COM A DEVIDA VÉNIA
“Estimo ter podido concluir o hospital que mandei construir para descansardes dos vossos honrosos trabalhos. Em recompensa só vos peço a paz e o temor a Deus.
Princesa Maria Francisca Benedita
(Palavras proferidas na inauguração do Hospital dos Inválidos de Runa)
O Ministro da Defesa (isto é, o Governo) fez publicar o DL 193/2012, de 23 de Agosto, em que reorganiza o IASFA(1). Esta reorganização foi feita à revelia da direcção do próprio Instituto e à margem dos Ramos das FAs.
O que se perspectiva é um “assalto” do Governo aos bens do IASFA, um nivelar por baixo dos serviços prestados e um monopólio intolerável do mando por parte da tutela.
Tanto a anterior direcção do IASFA, como o Conselho dos Chefes Militares – que, aparentemente, se têm posto à margem de tudo isto, como se nada fosse com eles – não tiveram o mínimo cuidado em avisar os beneficiários do que se estava a preparar e se está a passar.

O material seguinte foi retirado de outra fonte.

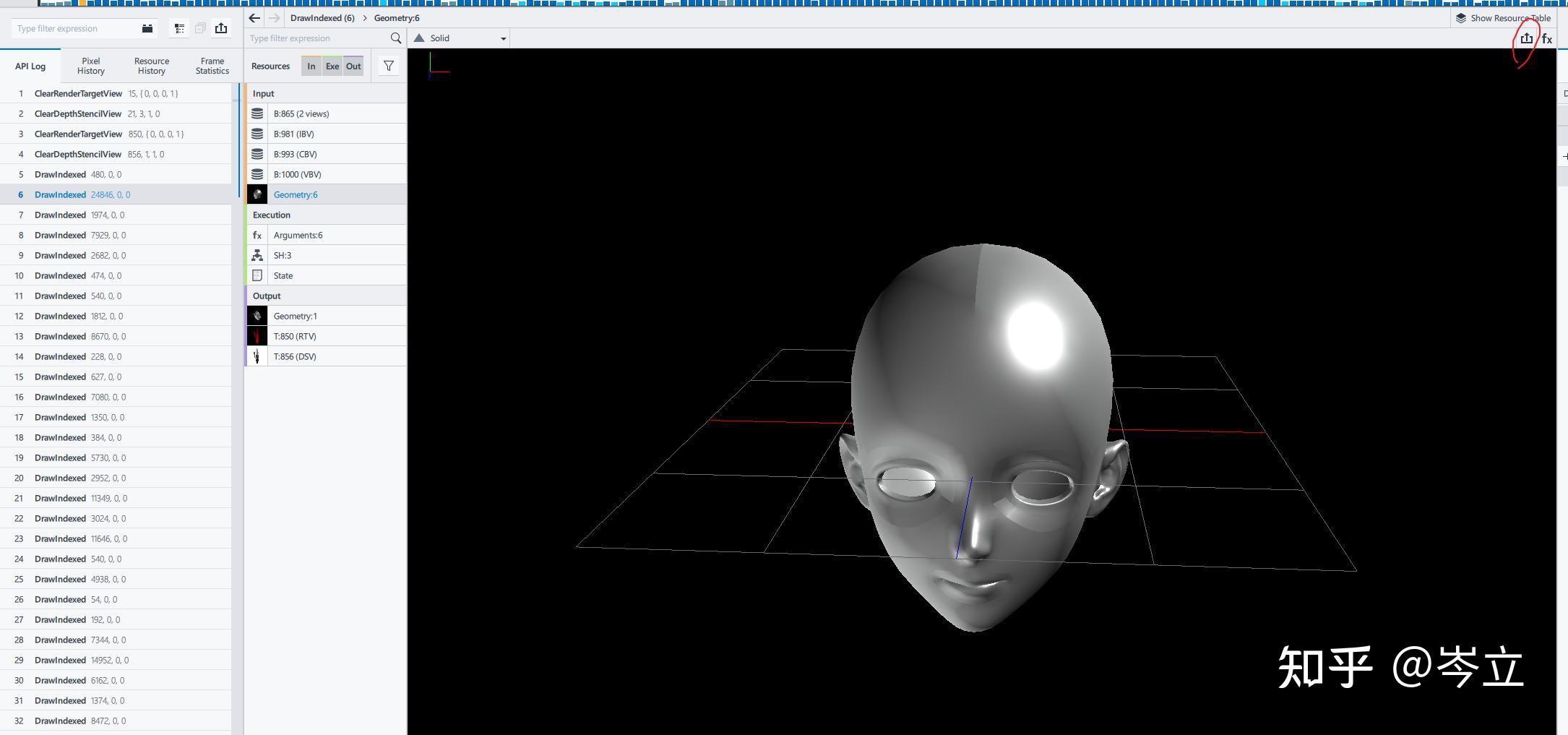Click the back arrow beside the DrawIndexed breadcrumb
The image size is (1568, 735).
pos(254,18)
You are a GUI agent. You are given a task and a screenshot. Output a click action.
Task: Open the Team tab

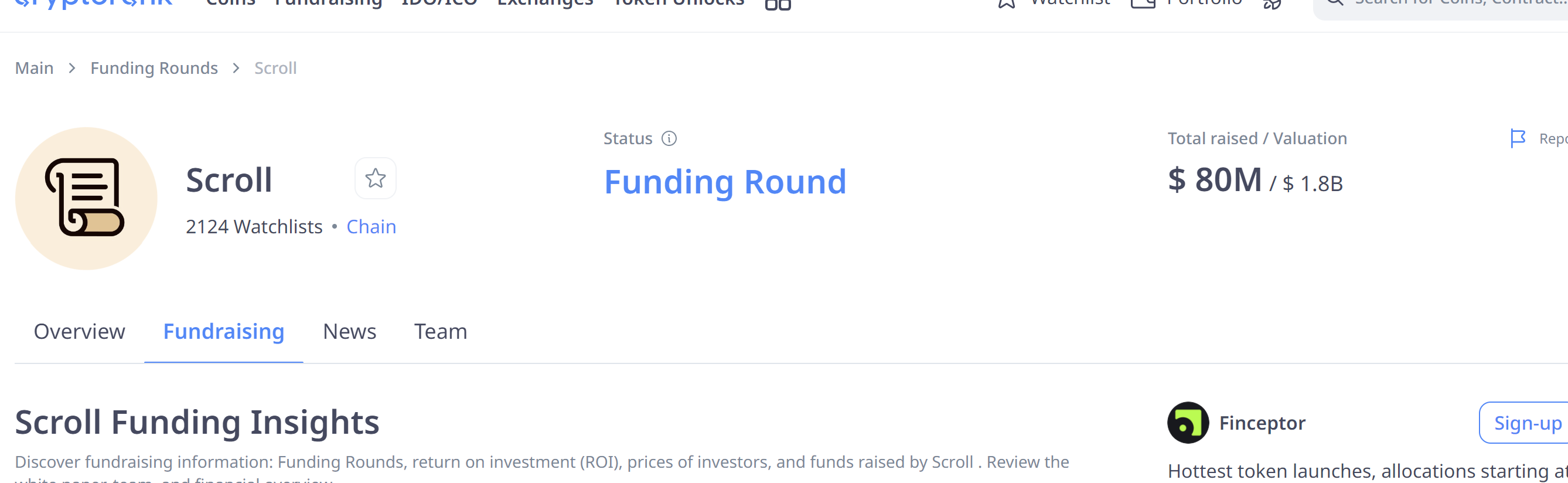click(x=440, y=331)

De igual modo nenhuma das Associações de Militares foi ouvida como é de lei(2), pelo que não se fizeram representar na tomada de posse do novo Conselho Directivo, no pretérito dia 1 de Outubro(3).

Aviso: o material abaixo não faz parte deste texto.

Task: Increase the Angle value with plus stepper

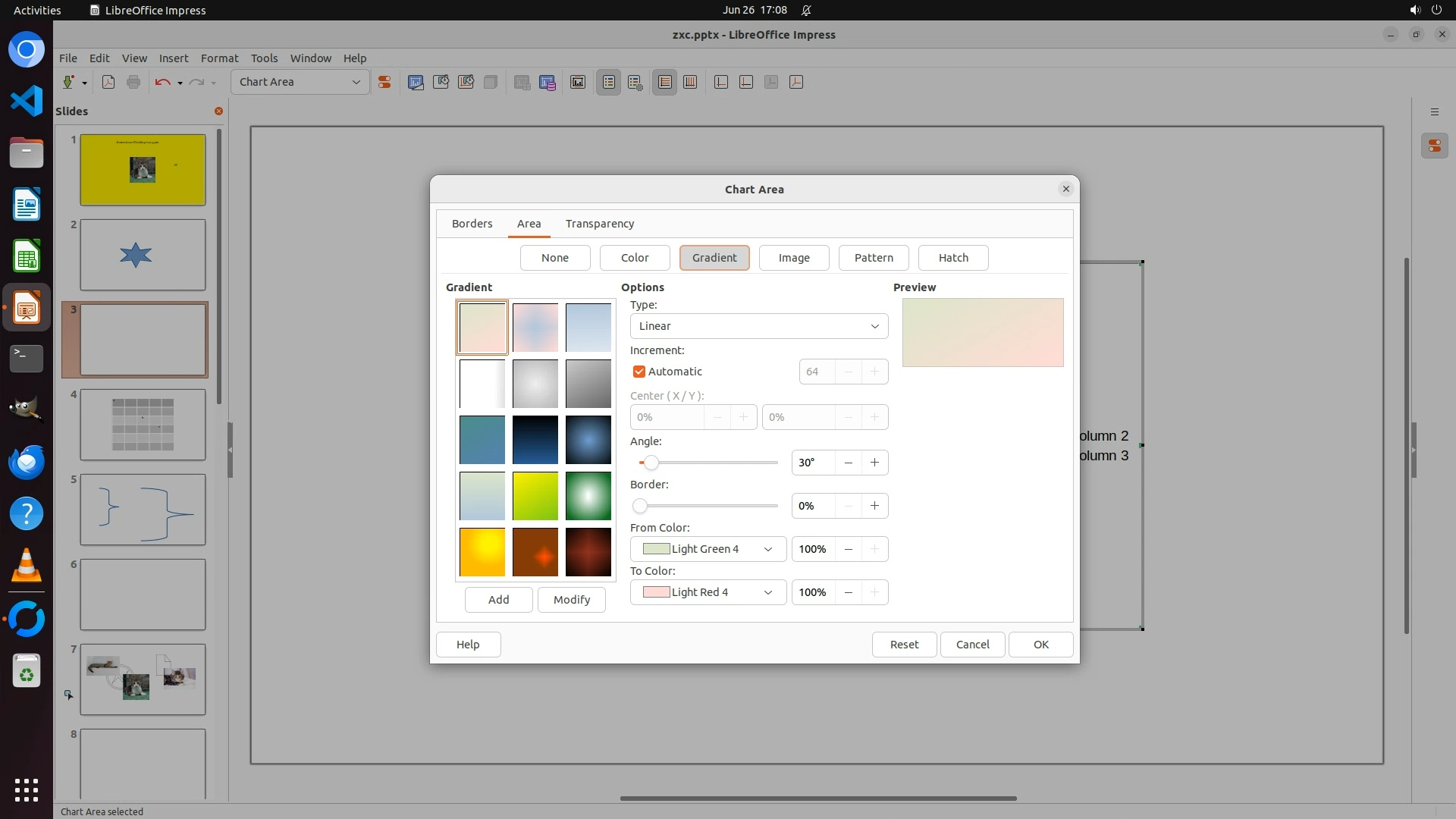Action: (874, 463)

O comum dos militares e familiares abrangidos continua a sua existência como se nada se passasse, ou lhe dissesse respeito.
Convém fazer uma síntese histórica da assistência social na Instituição Militar, para melhor nos situarmos.

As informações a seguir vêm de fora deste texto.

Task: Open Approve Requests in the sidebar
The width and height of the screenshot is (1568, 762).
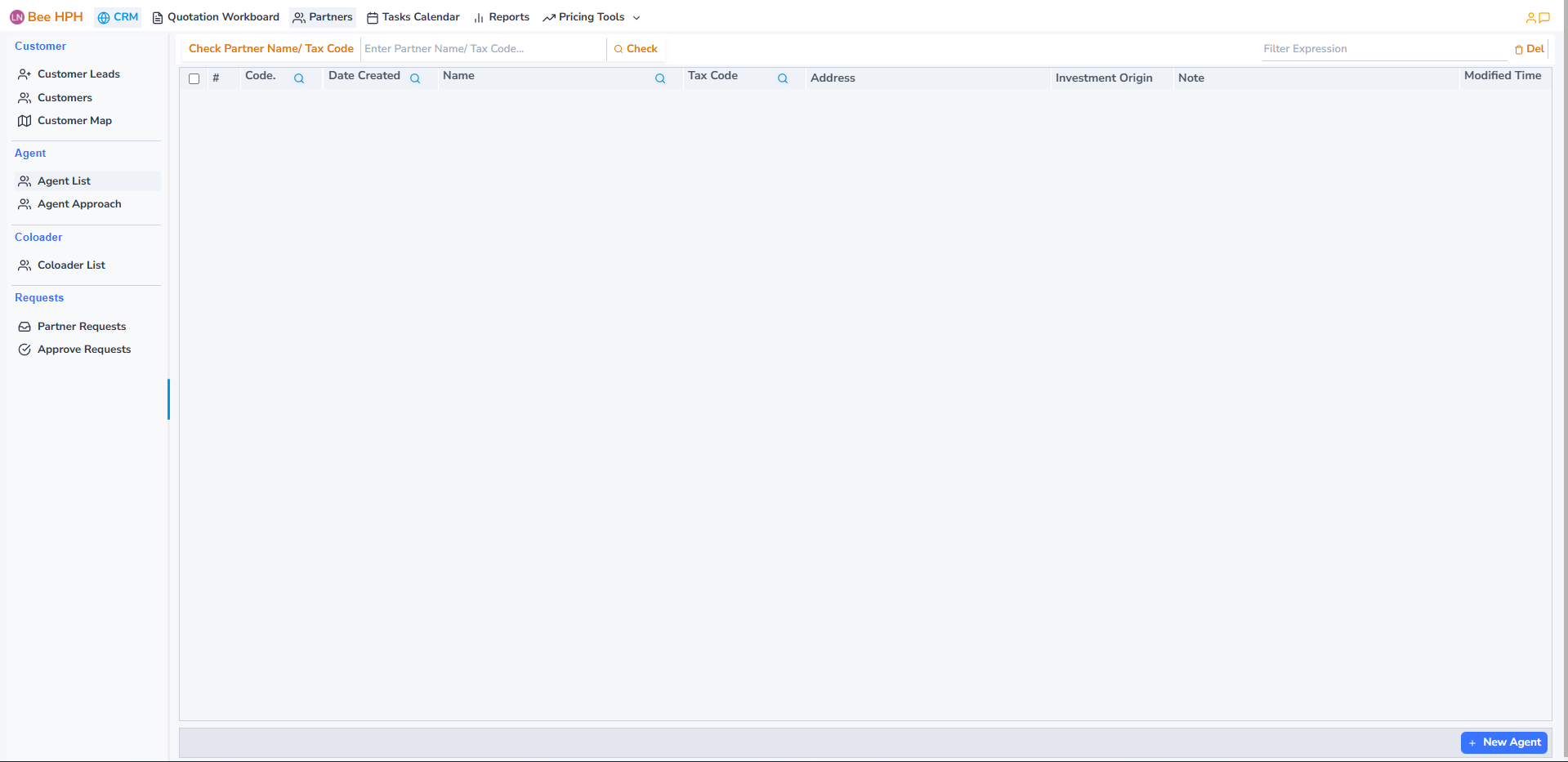Action: pos(83,350)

Em 1792 deu-se início à construção do Real Hospital dos Inválidos, em Runa, o qual foi inaugurado em 1827(4); em 1844 foi criado o Asilo dos Inválidos da Marinha. Só em 1925 foi criado o Cofre de Previdência dos Oficiais do Exército Metropolitano, seguido do mesmo, em 1927, para os Sargentos de Terra e Mar; em 1948 surgiu a Comissão Admnistrativa de Casas de Renda Económica e, em 1950, a Acção Social da Armada (ASA). Seis anos depois nasceu a Obra Social do Exército e Aeronáutica (OSEA).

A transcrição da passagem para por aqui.